I’ve been having a tough time these last few months. Thanks to COVID, I’m sure I’m not alone in that.

Times are strange, and even when you get a handle on how they’re strange they can still affect you: lockdown stress can quickly magnify anything else you’re already going through.

We’ve all come up with our own coping strategies; here’s part of mine.

JTA, Dan and Ruth shopping for a Christmas tree, wearing face masks
Only people who are highly-allergic to pine needles normally look like this when they’re shopping for a Christmas tree.

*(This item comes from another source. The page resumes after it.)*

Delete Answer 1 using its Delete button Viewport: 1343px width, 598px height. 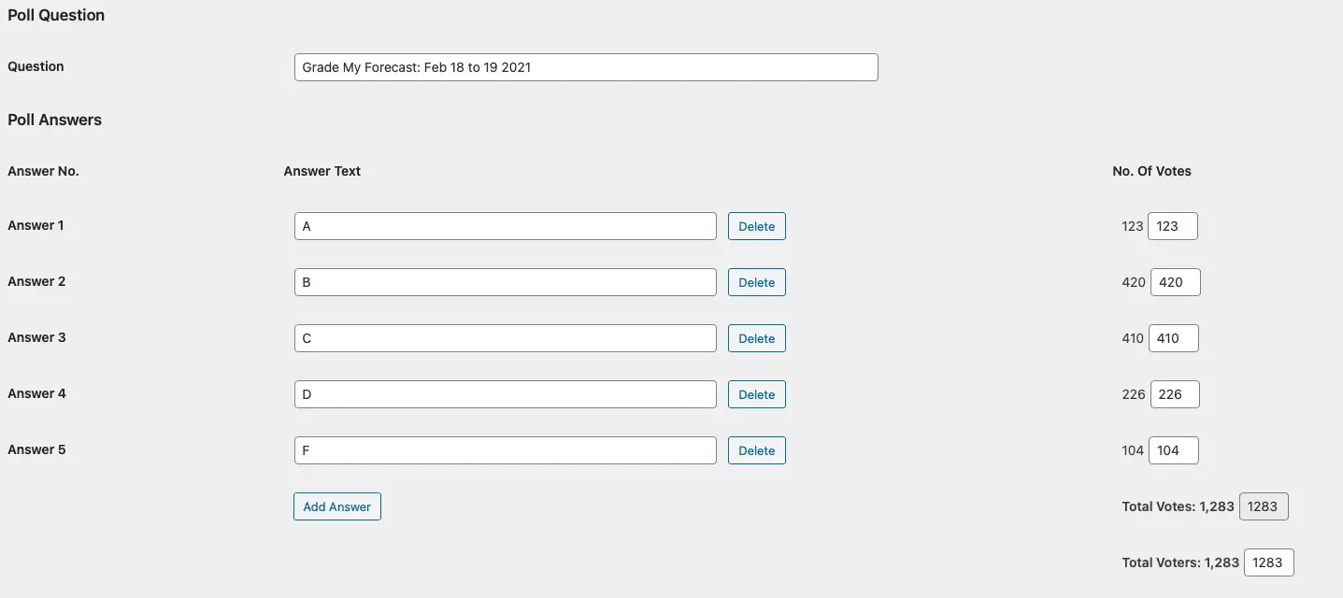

These last few months have occasionally seen me as emotionally low as… well, a particularly tough spell a decade ago. But this time around I’ve benefited from the self-awareness and experience to put some solid self-care into practice!

By way partly of self-accountability and partly of sharing what works for me, let me tell you about the silly mnemonic that reminds me what I need to keep track of as part of each day: GEMSAW! (With thanks to Amy Blankson for, among other things, the idea of this kind of acronym.)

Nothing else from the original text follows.